» **Problem to solve**:
Answer these three questions using the excerpt on the Four Big Risks below:
1. Which company's role is named as an example of Product being covered by a different but related role?
2. Who first summed up the Four Big Risks?
3. Which two risks is the Product role responsible for?

---------- Excerpt to read ----------

But as long as these perspectives are covered across the team, they don’t have to be individual people.
In some cases, someone may take on more than one of these. And some have Product represented by different but related role (See AirBnB’s Product Marketer role.) In others, two people can cover one of the Trio roles.
But regardless how they’re represented, you’ll need all three perspectives if you want to have any hope of addressing… the Four Big Risks.
The Four Big Risks
Years ago, Marty Cagan brilliantly summed up The Four Big Risks every collaborative software effort faces, which I’ve reframed here:
Value Risk: Does the user find this piece of software valuable, and do they want to use it and continue using it?
Usability Risk: Can the user find the feature, and can they easily use it to accomplish what they’re trying to do?
Feasibility Risk: Can you build what we want to build, with the people and tech stack we have, within the timeframe we have available?
Viability Risk: Does the solution make money? Is it ethical, and does it work for the business?
And this is how the Product Trio takes on the Four Big Risks:
Note the Product role is responsible for the two greatest risks:
Value Risk
Business Viability Risk
And if these risks aren’t continuously attended to, cracks will start to appear.
The “Product Gap” Starts to Widen
Dynamics of not addressing the missed Product role
A few weeks or months in, problems start to become apparent.

---------- Data below ----------

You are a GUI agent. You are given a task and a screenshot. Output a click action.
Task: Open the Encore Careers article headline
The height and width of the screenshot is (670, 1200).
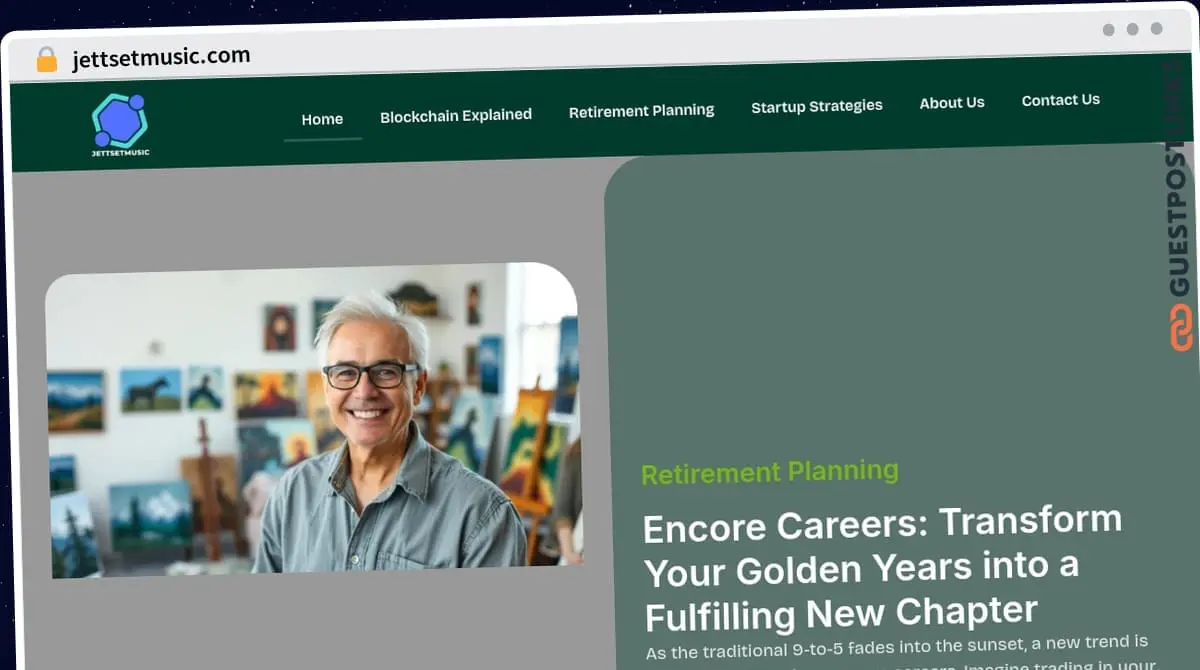880,567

----------

» **Task response**:
1. AirBnB, with its Product Marketer role.
2. Marty Cagan.
3. Value Risk and Business Viability Risk.